-- EXTRACTED RECORDS start --

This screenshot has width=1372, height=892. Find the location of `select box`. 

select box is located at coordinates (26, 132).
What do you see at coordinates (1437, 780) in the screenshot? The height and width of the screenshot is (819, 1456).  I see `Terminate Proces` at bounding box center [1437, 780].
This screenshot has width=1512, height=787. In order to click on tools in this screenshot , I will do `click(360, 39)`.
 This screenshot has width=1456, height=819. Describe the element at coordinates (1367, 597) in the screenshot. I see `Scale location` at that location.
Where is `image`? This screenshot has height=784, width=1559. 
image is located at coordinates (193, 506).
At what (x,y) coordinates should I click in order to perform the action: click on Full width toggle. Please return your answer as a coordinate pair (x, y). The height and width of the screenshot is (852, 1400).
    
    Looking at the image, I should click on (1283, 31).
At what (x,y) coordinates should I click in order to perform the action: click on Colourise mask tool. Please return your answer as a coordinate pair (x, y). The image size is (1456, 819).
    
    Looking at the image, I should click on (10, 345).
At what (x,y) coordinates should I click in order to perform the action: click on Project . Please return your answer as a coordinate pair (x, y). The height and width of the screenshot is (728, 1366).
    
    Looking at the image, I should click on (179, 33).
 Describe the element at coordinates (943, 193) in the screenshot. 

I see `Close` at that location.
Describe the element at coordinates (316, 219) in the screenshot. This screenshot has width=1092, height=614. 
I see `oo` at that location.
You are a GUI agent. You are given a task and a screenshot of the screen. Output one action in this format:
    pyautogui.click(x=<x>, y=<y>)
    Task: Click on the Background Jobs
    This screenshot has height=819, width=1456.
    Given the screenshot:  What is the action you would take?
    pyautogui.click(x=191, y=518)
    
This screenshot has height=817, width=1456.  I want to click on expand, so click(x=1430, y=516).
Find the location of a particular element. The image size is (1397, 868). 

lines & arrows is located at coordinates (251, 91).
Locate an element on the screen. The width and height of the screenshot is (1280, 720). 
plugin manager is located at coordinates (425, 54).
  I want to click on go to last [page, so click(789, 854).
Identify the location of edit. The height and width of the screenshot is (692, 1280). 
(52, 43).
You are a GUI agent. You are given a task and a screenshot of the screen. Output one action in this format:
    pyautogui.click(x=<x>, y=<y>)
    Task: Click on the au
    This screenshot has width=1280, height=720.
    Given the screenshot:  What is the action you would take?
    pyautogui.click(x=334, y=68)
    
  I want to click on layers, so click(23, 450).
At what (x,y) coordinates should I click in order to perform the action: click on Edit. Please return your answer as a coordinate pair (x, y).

-- EXTRACTED RECORDS end --

## EXERCISE AIM
Extract every line of the material above and reproduce each one without any change.

## TASK ANSWER
This screenshot has width=1372, height=892. Find the location of `select box`. 

select box is located at coordinates (26, 132).
What do you see at coordinates (1437, 780) in the screenshot? The height and width of the screenshot is (819, 1456).  I see `Terminate Proces` at bounding box center [1437, 780].
This screenshot has width=1512, height=787. In order to click on tools in this screenshot , I will do `click(360, 39)`.
 This screenshot has width=1456, height=819. Describe the element at coordinates (1367, 597) in the screenshot. I see `Scale location` at that location.
Where is `image`? This screenshot has height=784, width=1559. 
image is located at coordinates (193, 506).
At what (x,y) coordinates should I click in order to perform the action: click on Full width toggle. Please return your answer as a coordinate pair (x, y). The height and width of the screenshot is (852, 1400).
    
    Looking at the image, I should click on (1283, 31).
At what (x,y) coordinates should I click in order to perform the action: click on Colourise mask tool. Please return your answer as a coordinate pair (x, y). The image size is (1456, 819).
    
    Looking at the image, I should click on (10, 345).
At what (x,y) coordinates should I click in order to perform the action: click on Project . Please return your answer as a coordinate pair (x, y). The height and width of the screenshot is (728, 1366).
    
    Looking at the image, I should click on (179, 33).
 Describe the element at coordinates (943, 193) in the screenshot. 

I see `Close` at that location.
Describe the element at coordinates (316, 219) in the screenshot. This screenshot has width=1092, height=614. 
I see `oo` at that location.
You are a GUI agent. You are given a task and a screenshot of the screen. Output one action in this format:
    pyautogui.click(x=<x>, y=<y>)
    Task: Click on the Background Jobs
    This screenshot has height=819, width=1456.
    Given the screenshot:  What is the action you would take?
    pyautogui.click(x=191, y=518)
    
This screenshot has height=817, width=1456.  I want to click on expand, so click(x=1430, y=516).
Find the location of a particular element. The image size is (1397, 868). 

lines & arrows is located at coordinates (251, 91).
Locate an element on the screen. The width and height of the screenshot is (1280, 720). 
plugin manager is located at coordinates (425, 54).
  I want to click on go to last [page, so click(789, 854).
Identify the location of edit. The height and width of the screenshot is (692, 1280). 
(52, 43).
You are a GUI agent. You are given a task and a screenshot of the screen. Output one action in this format:
    pyautogui.click(x=<x>, y=<y>)
    Task: Click on the au
    This screenshot has width=1280, height=720.
    Given the screenshot:  What is the action you would take?
    pyautogui.click(x=334, y=68)
    
  I want to click on layers, so click(23, 450).
At what (x,y) coordinates should I click in order to perform the action: click on Edit. Please return your answer as a coordinate pair (x, y).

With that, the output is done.